The type II collagen C-terminal pro-peptide is one of the most abundant polypeptides in cartilage. The purpose of this study was to develop a competitive chemiluminescence enzyme-linked immunosorbent assay, CALC2, targeting this pro-peptide as a marker of cartilage formation. Technical assay parameters were evaluated. CALC2 level was measured after in vitro cleavage of recombinant type II collagen with bone morphogenetic protein-1 (BMP-1) and treatment of ex vivo human osteoarthritis (OA) cartilage explant model (HEX) with insulin-like growth factor-1 (IGF-1). Serum CALC2 levels were assessed in 18 patients with rheumatoid arthritis (RA), 19 patients with ankylosing spondylitis (AS), and 18 age- and sex-matched controls in cohort 1 and 8 patients with OA and 14 age- and sex-matched controls in cohort 2. Type II collagen cleavage with BMP-1 increased the CALC2 level.
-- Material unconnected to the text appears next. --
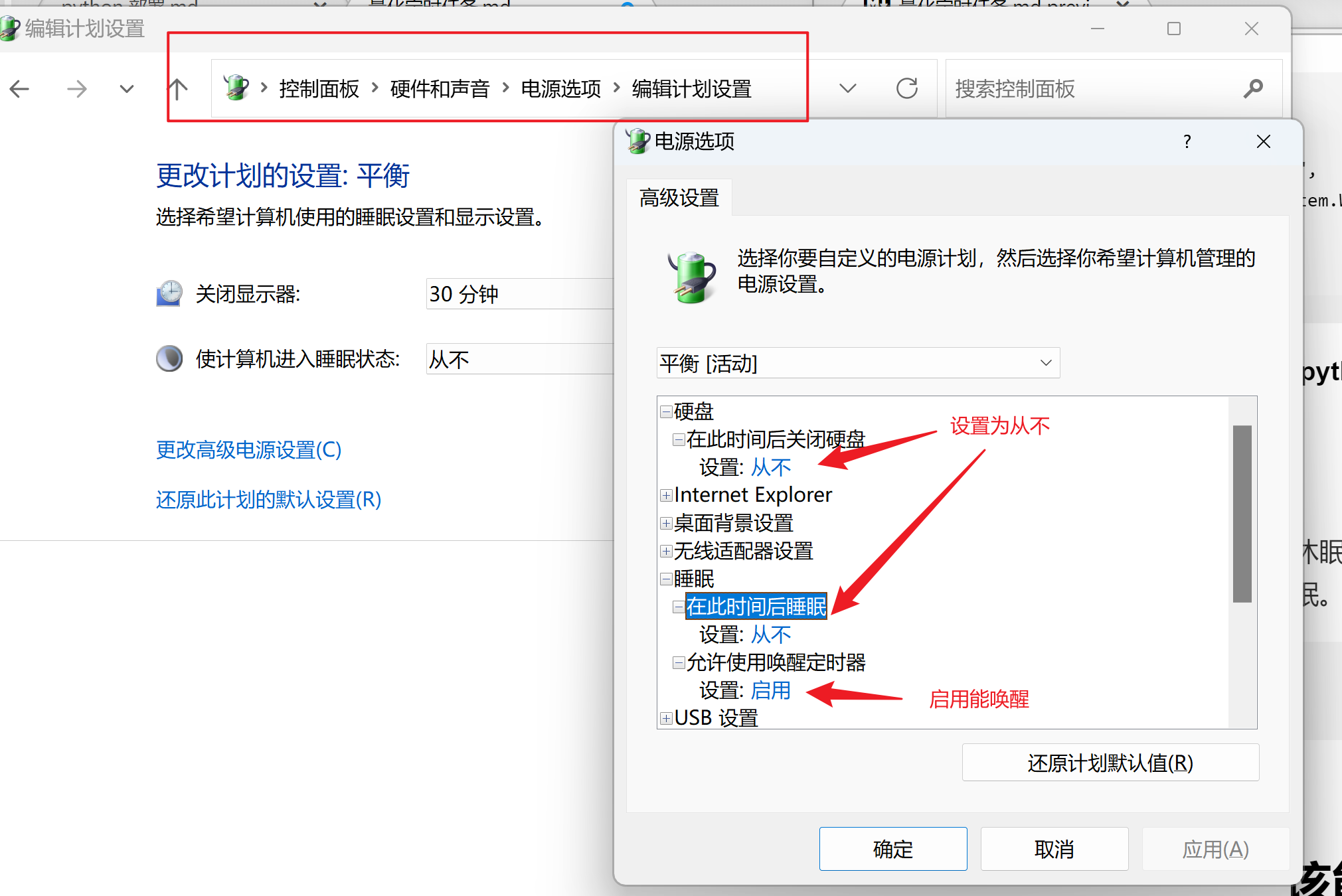Click 还原此计划的默认设置 link
This screenshot has height=896, width=1342.
(x=268, y=500)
IGF-1 treatment increased the CALC2 levels in HEX compared with the untreated explants (p < 0.05). Results were confirmed using Western blot analysis. CALC2 levels were decreased in the patients with RA and AS compared with the healthy controls (p = 0.01 and p = 0.02, respectively). These findings indicate that CALC2 may be a novel biomarker of type II collagen formation. However, further preclinical and clinical studies are required to validate these findings.